Se il minore ha un’età compresa tra i 3 e i 18 anni, i genitori (naturali, adottivi o affidatari) hanno diritto a tre giorni di permesso mensile retribuito da utilizzare in maniera continuativa nell’arco del mese, oppure ripartiti fra gli stessi genitori con assenze alternate e sempre nel limite di tre giorni per lo stesso figlio disabile. Possono avvalersi di tale diritto, al posto dei genitori, anche i parenti o affini entro il secondo grado.

Figli maggiorenni

In presenza di figli disabili maggiorenni si può utilizzare lo stesso periodo di permessi mensili, ma in questo caso il diritto viene riconosciuto in caso di convivenza, solo se non sono presenti nel nucleo familiare altri soggetti che possano fornire assistenza, mentre in assenza di convivenza solo quando l’assistenza della lavoratrice o del lavoratore soddisfa le condizioni della continuità e dell’esclusività. La legge italiana prevede, anche, il cosiddetto congedo straordinario della durata massima di due anni nell’arco della vita lavorativa. I destinatari del beneficio sono sia i genitori, lavoratori dipendenti (anche a tempo determinato) del settore pubblico e privato, sia, nel caso di scomparsa di entrambi i genitori, fratelli e sorelle (anche adottivi) del soggetto handicappato grave e con lui conviventi, che siano lavoratori dipendenti.

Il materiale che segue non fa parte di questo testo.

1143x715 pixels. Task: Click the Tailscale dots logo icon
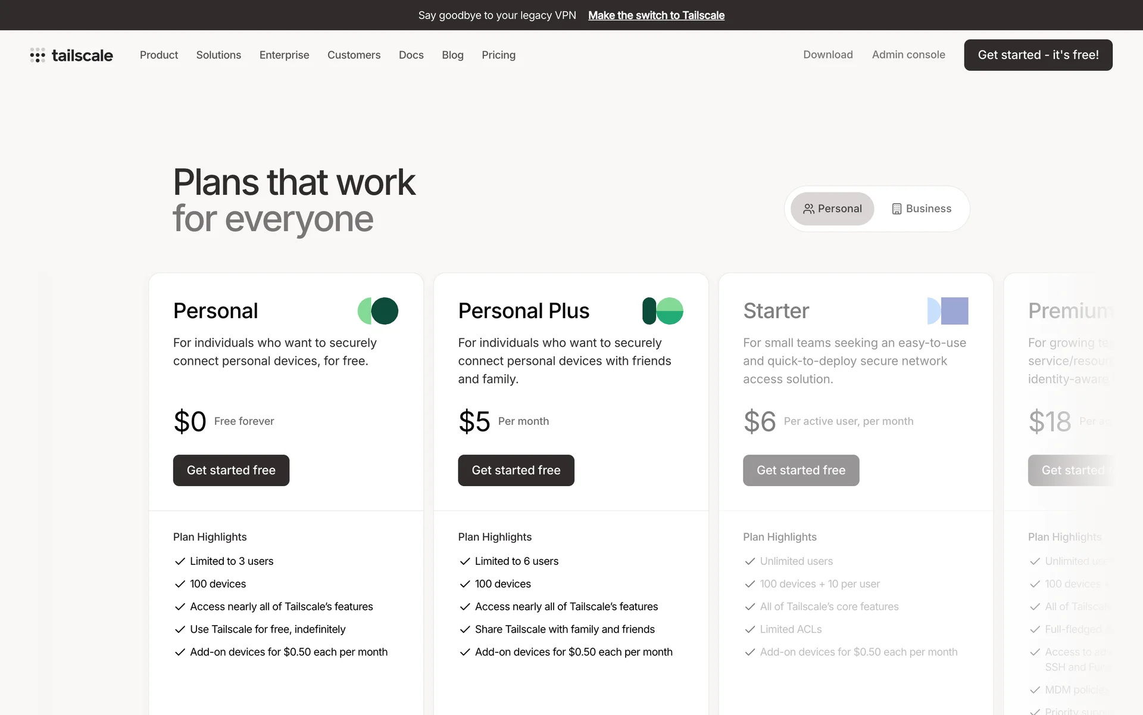point(38,55)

I genitori possono essere naturali, adottivi o affidatari e il beneficio spetta loro in maniera alternativa non potendo essere utilizzato contemporaneamente da entrambi. Nel caso di affidamento il congedo non è fruibile oltre la scadenza del periodo di affidamento del bambino. Il congedo straordinario gode di una notevole flessibilità, sia perché si può frazionare in periodi giornalieri, settimanali o mensili, sia perché può essere fruito alternativamente dagli aventi diritto che possono garantire una adeguata assistenza al familiare disabile. Se il figlio è minorenne è possibile fruire del congedo anche se l’altro genitore non lavora e non è necessaria la convivenza; se invece il figlio convive con entrambi i genitori ed è maggiorenne, non è possibile beneficiare del congedo se l’altro genitore non lavora, a meno che non sia dimostrata l’impossibilità di prestare assistenza. Durante la fruizione del periodo di congedo spetta all’interessato un’indennità corrispondente all’ultima retribuzione in godimento.